In the future we plan to keep this interface but make it pluggable for other crypto
          implementations like using only standard `:crypto` and `:public_key` modules. So,
          **avoid** depending on the inner structure of this module.
          """
          alias JOSE.{JWK, JWS, JWT}
          
          
@hs_algorithms ["HS256", "HS384", "HS512"]
          @rs_algorithms ["RS256", "RS384", "RS512"]
          @es_algorithms ["ES256", "ES384", "ES512"]
          @ps_algorithms ["PS256", "PS384", "PS512"]
          @eddsa_algorithms ["Ed25519", "Ed25519ph", "Ed448", "Ed448ph", "EdDSA"]
          
          
@map_key_algorithms @rs_algorithms ++ @es_algorithms ++ @ps_algorithms ++ @eddsa_algorithms
          
          
@algorithms @hs_algorithms ++ @map_key_algorithms
          
          
@typedoc "A key may be an octet or a map with parameters according to JWK (JSON Web Key)"
          @type key :: binary() | map()

danschultzer · April 11, 2023, 10:19pm

You need to load and decode the pem.
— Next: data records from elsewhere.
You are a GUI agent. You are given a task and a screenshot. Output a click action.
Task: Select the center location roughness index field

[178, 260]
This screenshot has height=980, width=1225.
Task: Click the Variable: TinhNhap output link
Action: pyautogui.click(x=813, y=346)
File.read will just return a tuple. Unfortunately yajwt only has this util function for RSA. If you want to continue using the library the following should work (not tested, but based on the readme example):

[entry] = :public_key.pem_decode(File.read!("ec521-key-pair.pem"))
{:ok, private_key} = :public_key.pem_entry_decode(entry)

There are a lot of JWT libraries as well, the most popular ones being JOSE and Joken as @hubertlepicki mentioned. I even rolled my own with Erlang in Assent (but you def shouldn’t do that ).